Tout d’abord, le système français est profondément inégalitaire selon bon nombre de sociologues. Pierre Bourdieu et Jean-Claude Passeron montrent dans divers ouvrages que l’école reproduit inconsciemment les inégalités sociales. Selon eux, les pratiques d’enseignement favorisent les élèves ayant accès à un fort capital culturel propre aux classes dominantes, notamment à travers le langage utilisé par les enseignants. Cette affirmation a été reprise par Anne Barrère qui estime que les élèves avec un faible capital culturel ont plus de mal à comprendre ce que les professeurs attendent d’eux. Enfin, un autre auteur, Raymond Boudon, tente d’expliquer d’une autre façon le fait que les inégalités sociales persistent d’une génération à une autre.
Un déclin sans remède ?
Selon lui, « l’éventualité de devenir, par exemple, instituteur n’est pas perçue de la même manière par le fils d’un ouvrier que par le fils d’un membre de l’académie des sciences. » Là où l’ouvrier verra une ascension sociale au prix d’efforts financiers, psychologiques et d’études longues, alors que l’académicien interprétera cela différemment.

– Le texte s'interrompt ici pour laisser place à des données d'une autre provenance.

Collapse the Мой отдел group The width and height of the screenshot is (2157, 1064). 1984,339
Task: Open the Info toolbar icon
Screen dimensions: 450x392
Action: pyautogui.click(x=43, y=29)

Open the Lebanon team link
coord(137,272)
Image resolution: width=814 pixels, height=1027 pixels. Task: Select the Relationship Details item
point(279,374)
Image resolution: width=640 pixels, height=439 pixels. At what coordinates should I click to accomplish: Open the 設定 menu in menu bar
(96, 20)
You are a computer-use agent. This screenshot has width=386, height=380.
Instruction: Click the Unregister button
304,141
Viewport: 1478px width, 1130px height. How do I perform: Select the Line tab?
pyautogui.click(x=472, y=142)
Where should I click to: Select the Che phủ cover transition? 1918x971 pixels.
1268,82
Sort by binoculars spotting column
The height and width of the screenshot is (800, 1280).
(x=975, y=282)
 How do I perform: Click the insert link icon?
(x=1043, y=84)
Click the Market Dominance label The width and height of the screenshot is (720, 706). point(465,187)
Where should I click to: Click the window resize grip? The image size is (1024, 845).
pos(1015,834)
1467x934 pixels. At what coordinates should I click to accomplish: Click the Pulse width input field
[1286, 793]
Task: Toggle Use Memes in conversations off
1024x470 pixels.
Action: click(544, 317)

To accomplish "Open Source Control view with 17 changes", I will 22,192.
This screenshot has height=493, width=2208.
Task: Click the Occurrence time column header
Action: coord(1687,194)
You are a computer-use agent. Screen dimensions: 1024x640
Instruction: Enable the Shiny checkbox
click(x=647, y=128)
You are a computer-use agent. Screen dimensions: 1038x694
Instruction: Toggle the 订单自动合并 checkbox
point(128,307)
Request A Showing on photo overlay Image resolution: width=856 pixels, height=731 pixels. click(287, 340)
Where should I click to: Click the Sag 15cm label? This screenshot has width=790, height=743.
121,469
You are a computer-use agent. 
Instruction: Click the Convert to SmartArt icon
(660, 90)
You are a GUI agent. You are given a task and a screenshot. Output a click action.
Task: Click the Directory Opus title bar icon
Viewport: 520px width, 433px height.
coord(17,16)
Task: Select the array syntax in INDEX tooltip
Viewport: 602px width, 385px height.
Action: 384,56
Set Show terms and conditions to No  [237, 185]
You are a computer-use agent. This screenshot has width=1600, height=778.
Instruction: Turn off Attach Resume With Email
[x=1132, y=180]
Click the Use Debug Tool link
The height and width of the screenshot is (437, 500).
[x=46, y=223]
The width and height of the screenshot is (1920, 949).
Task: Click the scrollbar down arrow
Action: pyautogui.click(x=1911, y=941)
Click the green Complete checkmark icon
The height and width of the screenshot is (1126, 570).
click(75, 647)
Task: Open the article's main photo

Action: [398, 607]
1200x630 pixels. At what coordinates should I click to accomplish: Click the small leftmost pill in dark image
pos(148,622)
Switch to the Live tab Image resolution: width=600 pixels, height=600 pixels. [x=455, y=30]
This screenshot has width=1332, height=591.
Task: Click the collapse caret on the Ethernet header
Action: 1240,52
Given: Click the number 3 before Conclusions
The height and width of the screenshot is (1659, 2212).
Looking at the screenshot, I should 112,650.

Alors bien sûr tout n’est pas totalement à jeter. La France occupe en 2018 la 23e place au classement PISA (Program for International Student Assessment), juste au-dessus de la moyenne mondiale, ce qui n’est pas catastrophique à défaut d’être satisfaisant. Cependant, dans une société qui se veut égalitaire, il serait temps de faire en sorte que chaque élève, chaque écolier ait réellement autant de chances de faire ce qu’il veut que son voisin.